E’ ben vero che la Città è abituata ad investimenti grandiosi, ma ci sembra onestamente spropositato un impegno così consistente per una comunità “piccola” come la nostra, a meno di una “suprema” decisione dello Stato, magari in sostituzione anche del porto di Napoli, o di qualche operatore estero. Potrebbero essere i cinesi, se non avessero già comprato una buona parte del porto del Pireo, con la Cosco Shipping Co, per farne l’approdo per gigantesche porta-container e scalo di partenza di una nuova linea ferroviaria per il Nord Europa. Gli altri realizzano! Noi neanche discutiamo!

E, poi: i centri costieri saranno d’accordo su una infrastruttura che mette a repentaglio le nuove speranze di sviluppo turistico del litorale? Ne dubitiamo.

Conviene, adesso, tirare le somme. E poiché non è nostra abitudine parlare senza dire, ci sia consentito di esprimere il nostro pensiero.

Noi non crediamo né nella ferrovia, né nel porto-isola. Troppo difficili da fare.

Ma non crediamo neanche nel “tertium non datur”.

Per noi, la soluzione è da individuare nella regolamentazione delle attività dei tre scali attraverso una sinergica attribuzione di competenze da parte dell’Autorità Portuale con l’obiettivo di una netta specializzazione funzionale.

Al nostro porto dovrebbero essere assegnati lavoro commerciale e lavoro turistico entro limiti di sviluppo ben precisi e compatibili con le caratteristiche dello scalo e quelle della Città.

Non si tratta di bloccare la crescita delle attività, perché ai nostri operatori dovrebbero essere attribuite incarichi aggiuntivi negli altri due porti. Si tratta solo di rispettare luoghi e caratteristiche perché, come si diceva una volta, “chi nasce tondo, non può morire quadro”. E il porto è nato “tondo”.

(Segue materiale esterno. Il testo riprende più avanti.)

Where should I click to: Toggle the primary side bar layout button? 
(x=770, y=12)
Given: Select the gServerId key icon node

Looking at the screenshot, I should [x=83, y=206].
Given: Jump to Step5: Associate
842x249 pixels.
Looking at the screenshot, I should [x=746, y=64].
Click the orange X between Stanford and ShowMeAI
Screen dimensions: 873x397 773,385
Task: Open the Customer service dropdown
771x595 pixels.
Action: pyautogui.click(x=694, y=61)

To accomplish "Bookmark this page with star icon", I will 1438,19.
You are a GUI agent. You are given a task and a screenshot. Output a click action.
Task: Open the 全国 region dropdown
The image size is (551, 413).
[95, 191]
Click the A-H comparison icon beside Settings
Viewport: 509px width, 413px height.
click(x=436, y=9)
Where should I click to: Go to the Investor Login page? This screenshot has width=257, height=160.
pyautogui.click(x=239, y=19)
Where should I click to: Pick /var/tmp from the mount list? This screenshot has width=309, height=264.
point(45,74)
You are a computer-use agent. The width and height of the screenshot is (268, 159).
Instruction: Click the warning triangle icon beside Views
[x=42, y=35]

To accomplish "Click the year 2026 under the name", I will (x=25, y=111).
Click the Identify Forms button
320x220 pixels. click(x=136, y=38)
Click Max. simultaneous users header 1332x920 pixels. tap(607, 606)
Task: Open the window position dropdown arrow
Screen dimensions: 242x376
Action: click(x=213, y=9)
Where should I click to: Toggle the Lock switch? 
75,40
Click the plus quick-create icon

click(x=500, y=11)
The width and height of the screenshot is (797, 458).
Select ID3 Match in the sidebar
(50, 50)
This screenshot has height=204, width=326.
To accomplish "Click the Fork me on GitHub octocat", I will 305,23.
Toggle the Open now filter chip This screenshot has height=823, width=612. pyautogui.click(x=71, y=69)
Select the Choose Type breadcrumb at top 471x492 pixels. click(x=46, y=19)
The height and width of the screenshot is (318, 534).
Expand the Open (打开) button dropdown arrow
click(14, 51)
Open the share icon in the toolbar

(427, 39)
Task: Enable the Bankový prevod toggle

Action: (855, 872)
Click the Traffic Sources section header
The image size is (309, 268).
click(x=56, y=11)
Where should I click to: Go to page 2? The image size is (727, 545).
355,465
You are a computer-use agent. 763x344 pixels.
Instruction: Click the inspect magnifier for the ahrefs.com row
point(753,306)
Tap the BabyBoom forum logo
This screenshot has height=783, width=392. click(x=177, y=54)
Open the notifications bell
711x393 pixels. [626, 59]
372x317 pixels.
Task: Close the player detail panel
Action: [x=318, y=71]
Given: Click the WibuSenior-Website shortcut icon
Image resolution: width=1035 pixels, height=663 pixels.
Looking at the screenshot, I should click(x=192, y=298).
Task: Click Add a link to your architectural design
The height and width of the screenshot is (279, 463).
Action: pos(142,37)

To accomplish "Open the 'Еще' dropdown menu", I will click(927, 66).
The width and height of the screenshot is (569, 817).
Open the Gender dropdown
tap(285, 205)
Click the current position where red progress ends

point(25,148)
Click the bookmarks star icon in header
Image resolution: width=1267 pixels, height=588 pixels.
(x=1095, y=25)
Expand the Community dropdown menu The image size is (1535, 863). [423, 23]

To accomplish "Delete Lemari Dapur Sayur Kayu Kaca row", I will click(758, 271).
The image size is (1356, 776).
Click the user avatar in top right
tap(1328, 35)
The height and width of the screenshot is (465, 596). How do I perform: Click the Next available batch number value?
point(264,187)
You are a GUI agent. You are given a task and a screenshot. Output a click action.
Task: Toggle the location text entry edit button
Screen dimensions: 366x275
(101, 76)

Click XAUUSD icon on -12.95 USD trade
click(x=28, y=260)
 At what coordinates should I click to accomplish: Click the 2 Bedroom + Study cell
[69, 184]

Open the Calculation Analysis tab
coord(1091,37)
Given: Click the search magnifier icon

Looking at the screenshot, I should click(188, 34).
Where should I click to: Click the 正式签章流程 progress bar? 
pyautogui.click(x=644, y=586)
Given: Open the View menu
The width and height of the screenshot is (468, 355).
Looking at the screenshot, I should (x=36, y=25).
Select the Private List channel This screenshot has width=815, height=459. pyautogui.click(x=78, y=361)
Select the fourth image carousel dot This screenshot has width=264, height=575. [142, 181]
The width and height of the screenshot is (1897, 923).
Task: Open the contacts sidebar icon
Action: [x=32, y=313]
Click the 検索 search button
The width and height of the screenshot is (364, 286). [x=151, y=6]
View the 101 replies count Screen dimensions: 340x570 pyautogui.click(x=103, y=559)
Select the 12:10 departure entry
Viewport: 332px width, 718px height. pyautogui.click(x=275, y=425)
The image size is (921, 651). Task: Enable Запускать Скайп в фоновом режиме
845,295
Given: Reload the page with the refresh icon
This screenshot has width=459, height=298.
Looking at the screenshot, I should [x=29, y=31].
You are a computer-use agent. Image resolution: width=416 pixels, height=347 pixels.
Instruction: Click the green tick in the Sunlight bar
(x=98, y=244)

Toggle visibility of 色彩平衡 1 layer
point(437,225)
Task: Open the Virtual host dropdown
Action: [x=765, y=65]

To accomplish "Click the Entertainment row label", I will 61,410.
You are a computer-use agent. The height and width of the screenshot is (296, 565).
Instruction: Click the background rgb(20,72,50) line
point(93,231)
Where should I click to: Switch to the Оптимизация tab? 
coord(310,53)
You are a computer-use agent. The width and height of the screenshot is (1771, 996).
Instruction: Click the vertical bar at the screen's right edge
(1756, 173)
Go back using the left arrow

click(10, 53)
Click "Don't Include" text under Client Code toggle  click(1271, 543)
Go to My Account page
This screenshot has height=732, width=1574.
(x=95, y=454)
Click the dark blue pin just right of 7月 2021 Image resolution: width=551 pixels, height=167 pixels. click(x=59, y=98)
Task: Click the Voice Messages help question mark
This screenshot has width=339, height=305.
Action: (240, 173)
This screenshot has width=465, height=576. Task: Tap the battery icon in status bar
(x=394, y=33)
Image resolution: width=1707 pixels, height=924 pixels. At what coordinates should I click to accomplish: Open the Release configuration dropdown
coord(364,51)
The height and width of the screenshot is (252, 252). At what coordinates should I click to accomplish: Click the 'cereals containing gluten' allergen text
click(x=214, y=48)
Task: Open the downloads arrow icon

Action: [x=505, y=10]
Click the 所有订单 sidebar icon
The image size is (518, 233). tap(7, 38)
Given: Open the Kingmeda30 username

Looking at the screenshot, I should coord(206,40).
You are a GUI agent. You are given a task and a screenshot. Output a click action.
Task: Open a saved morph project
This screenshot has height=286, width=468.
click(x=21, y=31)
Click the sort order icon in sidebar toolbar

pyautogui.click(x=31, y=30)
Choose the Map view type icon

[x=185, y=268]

Il nostro scalo è certamente importante, come lo sono le Fonderie, ma la Città non può accettare costrizioni.

E non vorremmo che queste due attività possano fare la fine delle miniere. Sfruttate fino all’esaurimento e, poi, abbandonate a se stesse.

Per questo, riteniamo che la Comunità ne debba parlare. Ora.

Questa comunità va gestita con amore.